- **WORK TO COMPLETE**:
Each record below should be written out again exactly as given.

::: MATERIAL FOR THE TASK

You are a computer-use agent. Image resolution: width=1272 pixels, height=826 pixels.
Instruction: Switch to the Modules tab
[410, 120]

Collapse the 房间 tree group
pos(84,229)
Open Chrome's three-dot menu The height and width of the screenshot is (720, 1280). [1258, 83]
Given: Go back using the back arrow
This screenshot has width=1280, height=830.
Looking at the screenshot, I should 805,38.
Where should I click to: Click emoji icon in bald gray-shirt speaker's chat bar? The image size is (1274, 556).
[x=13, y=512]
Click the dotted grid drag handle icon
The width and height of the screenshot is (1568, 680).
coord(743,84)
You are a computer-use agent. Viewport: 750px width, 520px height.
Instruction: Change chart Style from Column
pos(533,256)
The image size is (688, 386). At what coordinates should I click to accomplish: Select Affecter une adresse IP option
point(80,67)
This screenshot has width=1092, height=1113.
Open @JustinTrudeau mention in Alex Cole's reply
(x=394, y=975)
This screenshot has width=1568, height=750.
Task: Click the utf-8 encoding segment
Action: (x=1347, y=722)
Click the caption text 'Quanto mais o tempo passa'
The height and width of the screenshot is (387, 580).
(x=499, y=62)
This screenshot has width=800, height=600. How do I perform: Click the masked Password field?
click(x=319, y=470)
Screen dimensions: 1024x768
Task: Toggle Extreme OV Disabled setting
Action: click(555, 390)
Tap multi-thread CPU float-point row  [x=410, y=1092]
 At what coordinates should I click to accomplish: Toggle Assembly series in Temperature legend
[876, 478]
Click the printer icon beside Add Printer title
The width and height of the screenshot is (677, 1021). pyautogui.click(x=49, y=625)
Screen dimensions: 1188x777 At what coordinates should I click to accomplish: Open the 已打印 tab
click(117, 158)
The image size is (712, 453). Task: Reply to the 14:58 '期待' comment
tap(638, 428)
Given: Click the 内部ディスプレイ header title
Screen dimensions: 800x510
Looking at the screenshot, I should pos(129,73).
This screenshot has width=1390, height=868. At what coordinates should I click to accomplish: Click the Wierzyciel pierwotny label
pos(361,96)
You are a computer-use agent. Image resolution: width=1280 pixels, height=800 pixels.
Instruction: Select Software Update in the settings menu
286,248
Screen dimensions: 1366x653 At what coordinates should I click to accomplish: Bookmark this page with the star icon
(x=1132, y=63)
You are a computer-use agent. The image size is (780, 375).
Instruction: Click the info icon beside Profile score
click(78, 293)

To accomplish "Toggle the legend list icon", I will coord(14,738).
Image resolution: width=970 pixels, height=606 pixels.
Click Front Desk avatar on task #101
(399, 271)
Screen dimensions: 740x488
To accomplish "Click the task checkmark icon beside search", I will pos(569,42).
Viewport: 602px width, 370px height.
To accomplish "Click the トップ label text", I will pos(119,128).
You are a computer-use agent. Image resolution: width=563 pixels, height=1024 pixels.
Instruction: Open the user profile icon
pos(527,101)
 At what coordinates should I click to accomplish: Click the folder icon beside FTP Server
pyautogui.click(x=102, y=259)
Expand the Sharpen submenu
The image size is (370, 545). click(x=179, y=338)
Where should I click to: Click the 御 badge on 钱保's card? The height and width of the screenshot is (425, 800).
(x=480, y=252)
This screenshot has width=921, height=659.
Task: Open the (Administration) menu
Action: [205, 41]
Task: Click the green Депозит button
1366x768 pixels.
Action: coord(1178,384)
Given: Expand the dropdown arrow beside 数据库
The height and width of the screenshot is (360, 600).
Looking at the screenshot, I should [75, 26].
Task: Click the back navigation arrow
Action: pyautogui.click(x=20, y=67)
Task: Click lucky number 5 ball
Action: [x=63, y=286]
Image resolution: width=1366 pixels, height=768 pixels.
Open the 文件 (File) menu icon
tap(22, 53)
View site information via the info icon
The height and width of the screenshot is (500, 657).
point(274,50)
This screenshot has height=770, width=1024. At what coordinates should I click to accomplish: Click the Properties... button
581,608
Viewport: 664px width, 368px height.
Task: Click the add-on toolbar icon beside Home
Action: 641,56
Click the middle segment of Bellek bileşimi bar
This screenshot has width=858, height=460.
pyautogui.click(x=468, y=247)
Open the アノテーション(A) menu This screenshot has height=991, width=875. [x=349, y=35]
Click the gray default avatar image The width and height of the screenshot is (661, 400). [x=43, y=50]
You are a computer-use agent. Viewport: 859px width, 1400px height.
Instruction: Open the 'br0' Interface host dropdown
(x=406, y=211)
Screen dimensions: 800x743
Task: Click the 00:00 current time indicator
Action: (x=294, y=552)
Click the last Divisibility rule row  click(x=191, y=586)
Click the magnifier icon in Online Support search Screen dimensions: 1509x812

::::::

- **TASK ANSWER**:
You are a computer-use agent. Image resolution: width=1272 pixels, height=826 pixels.
Instruction: Switch to the Modules tab
[410, 120]

Collapse the 房间 tree group
pos(84,229)
Open Chrome's three-dot menu The height and width of the screenshot is (720, 1280). [1258, 83]
Given: Go back using the back arrow
This screenshot has width=1280, height=830.
Looking at the screenshot, I should 805,38.
Where should I click to: Click emoji icon in bald gray-shirt speaker's chat bar? The image size is (1274, 556).
[x=13, y=512]
Click the dotted grid drag handle icon
The width and height of the screenshot is (1568, 680).
coord(743,84)
You are a computer-use agent. Viewport: 750px width, 520px height.
Instruction: Change chart Style from Column
pos(533,256)
The image size is (688, 386). At what coordinates should I click to accomplish: Select Affecter une adresse IP option
point(80,67)
This screenshot has width=1092, height=1113.
Open @JustinTrudeau mention in Alex Cole's reply
(x=394, y=975)
This screenshot has width=1568, height=750.
Task: Click the utf-8 encoding segment
Action: (x=1347, y=722)
Click the caption text 'Quanto mais o tempo passa'
The height and width of the screenshot is (387, 580).
(x=499, y=62)
This screenshot has width=800, height=600. How do I perform: Click the masked Password field?
click(x=319, y=470)
Screen dimensions: 1024x768
Task: Toggle Extreme OV Disabled setting
Action: click(555, 390)
Tap multi-thread CPU float-point row  [x=410, y=1092]
 At what coordinates should I click to accomplish: Toggle Assembly series in Temperature legend
[876, 478]
Click the printer icon beside Add Printer title
The width and height of the screenshot is (677, 1021). pyautogui.click(x=49, y=625)
Screen dimensions: 1188x777 At what coordinates should I click to accomplish: Open the 已打印 tab
click(117, 158)
The image size is (712, 453). Task: Reply to the 14:58 '期待' comment
tap(638, 428)
Given: Click the 内部ディスプレイ header title
Screen dimensions: 800x510
Looking at the screenshot, I should pos(129,73).
This screenshot has width=1390, height=868. At what coordinates should I click to accomplish: Click the Wierzyciel pierwotny label
pos(361,96)
You are a computer-use agent. Image resolution: width=1280 pixels, height=800 pixels.
Instruction: Select Software Update in the settings menu
286,248
Screen dimensions: 1366x653 At what coordinates should I click to accomplish: Bookmark this page with the star icon
(x=1132, y=63)
You are a computer-use agent. The image size is (780, 375).
Instruction: Click the info icon beside Profile score
click(78, 293)

To accomplish "Toggle the legend list icon", I will coord(14,738).
Image resolution: width=970 pixels, height=606 pixels.
Click Front Desk avatar on task #101
(399, 271)
Screen dimensions: 740x488
To accomplish "Click the task checkmark icon beside search", I will pos(569,42).
Viewport: 602px width, 370px height.
To accomplish "Click the トップ label text", I will pos(119,128).
You are a computer-use agent. Image resolution: width=563 pixels, height=1024 pixels.
Instruction: Open the user profile icon
pos(527,101)
 At what coordinates should I click to accomplish: Click the folder icon beside FTP Server
pyautogui.click(x=102, y=259)
Expand the Sharpen submenu
The image size is (370, 545). click(x=179, y=338)
Where should I click to: Click the 御 badge on 钱保's card? The height and width of the screenshot is (425, 800).
(x=480, y=252)
This screenshot has width=921, height=659.
Task: Open the (Administration) menu
Action: [205, 41]
Task: Click the green Депозит button
1366x768 pixels.
Action: coord(1178,384)
Given: Expand the dropdown arrow beside 数据库
The height and width of the screenshot is (360, 600).
Looking at the screenshot, I should [75, 26].
Task: Click the back navigation arrow
Action: pyautogui.click(x=20, y=67)
Task: Click lucky number 5 ball
Action: [x=63, y=286]
Image resolution: width=1366 pixels, height=768 pixels.
Open the 文件 (File) menu icon
tap(22, 53)
View site information via the info icon
The height and width of the screenshot is (500, 657).
point(274,50)
This screenshot has height=770, width=1024. At what coordinates should I click to accomplish: Click the Properties... button
581,608
Viewport: 664px width, 368px height.
Task: Click the add-on toolbar icon beside Home
Action: 641,56
Click the middle segment of Bellek bileşimi bar
This screenshot has width=858, height=460.
pyautogui.click(x=468, y=247)
Open the アノテーション(A) menu This screenshot has height=991, width=875. [x=349, y=35]
Click the gray default avatar image The width and height of the screenshot is (661, 400). [x=43, y=50]
You are a computer-use agent. Viewport: 859px width, 1400px height.
Instruction: Open the 'br0' Interface host dropdown
(x=406, y=211)
Screen dimensions: 800x743
Task: Click the 00:00 current time indicator
Action: (x=294, y=552)
Click the last Divisibility rule row  click(x=191, y=586)
Click the magnifier icon in Online Support search Screen dimensions: 1509x812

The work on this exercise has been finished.